Estas suíças de que fala o narrador estão associadas a uma determinada classe emergente, que atinge cargos de relativa importância mas não sabe exactamente como lidar com a mudança de estatuto social de que beneficiaram.
Assim, o Autor decidiu exagerar os traços normalmente associados a um dado tipo social de forma a punir, pelo uso do ridículo, uma categoria social a que estão associados determinados tipos de abusos. Escolhe, para tal, um personagem tão enfatuado que apetece mesmo dar-lhe uma lição, fazendo-o perder …“o nariz.”O nariz, que é apenas a tendência de apontar com aquela parte anatómica, para o céu ou para a terra, conforme o grau de autoconfiança, surge aqui como símbolo de estatuto social, de que o Major se vê subitamente privado. O nariz representa a sua vaidade masculina (tal como o pénis para os freudianos) e o aprumo, a forma como se mostra aos outros. Tal perda irá obrigar a personagem a uma demanda em busca do ego perdido.

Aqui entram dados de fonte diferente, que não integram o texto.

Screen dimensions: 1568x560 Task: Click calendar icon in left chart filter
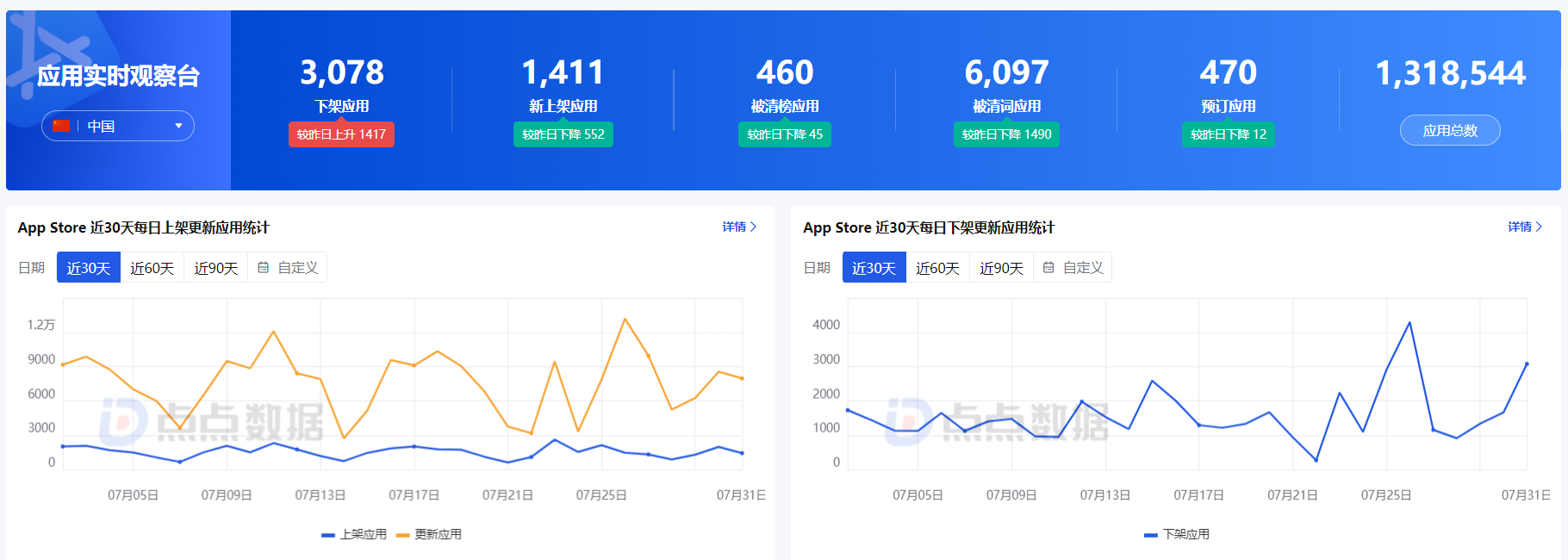coord(264,268)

A perda do nariz e os esforços para o recuperar acabam por fazer vir ao de cima o carácter mais venal de Kovaliov.
O aspecto mais insólito desta estória de Gógól é o facto o nariz (ou a atitude) adquirir vida própria (agora entrando no plano onírico e simbólico) e tornar-se ele próprio uma personagem animada, gerando toda uma intriga palaciana à sua volta.

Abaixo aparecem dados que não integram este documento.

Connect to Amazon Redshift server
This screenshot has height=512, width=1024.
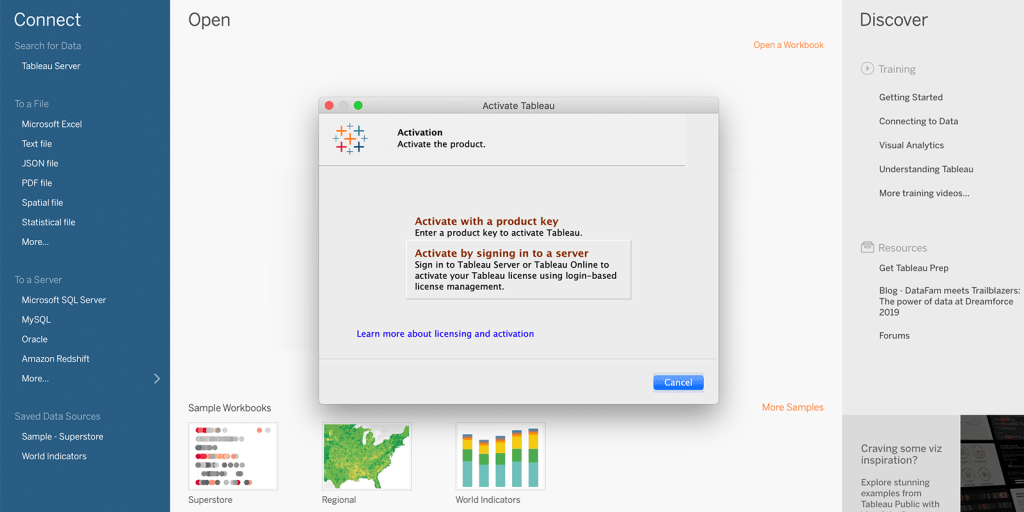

“O comissário recebeu Kovaliov bastante secamente e declarou que a hora após o almoço não era hora para instrução do processo, que a própria natureza estabelecera que após a refeição era de toda a conveniência repousar (…) que a um homem probo jamais arrancariam o nariz e que havia por esse mundo fora muitos majores que nem roupa interior decente tinham e a circularem por todo o género de locais depravação.”
Perante tal atitude, Kovaliov chega até a suspeitar de bruxaria…Até ao dia em que lhe anunciam ter encontrado o tão desejado nariz, colocando o suspeito Iván Iakovlevitch a ferros.
A história não fica por aqui. Perdida a imagem, é preciso que esta volte a aderir, que a antiga atitude volte a ter a credibilidade de outrora. E o que acontece é que precisamente o antigo “nariz” não adere à velha cara. Trata-se sem dúvida de uma metáfora: o nariz é a máscara social que não adere ao mesmo rosto ao qual está associado um passado, ou às palavras que não coincidem com as atitudes e por isso não são credíveis.
O saltar do plano real para o plano onírico e vice-versa é o truque utilizado pelo Autor para conferir ao conto alguma verosimilhança e, simultaneamente, lançar alguns virotes a determinadas categorias sociais, desmascarando as contradições a que se sujeita o ser humano durante ao estado de vigília.
Neste caso, o absurdo serve de bitola para por revelar as lacunas de um determinado sistema social e, ao mesmo tempo, para estimular o espírito crítico dos seus leitores.
Uma obra, de facto, temível…para quem tiver a consciência pesada.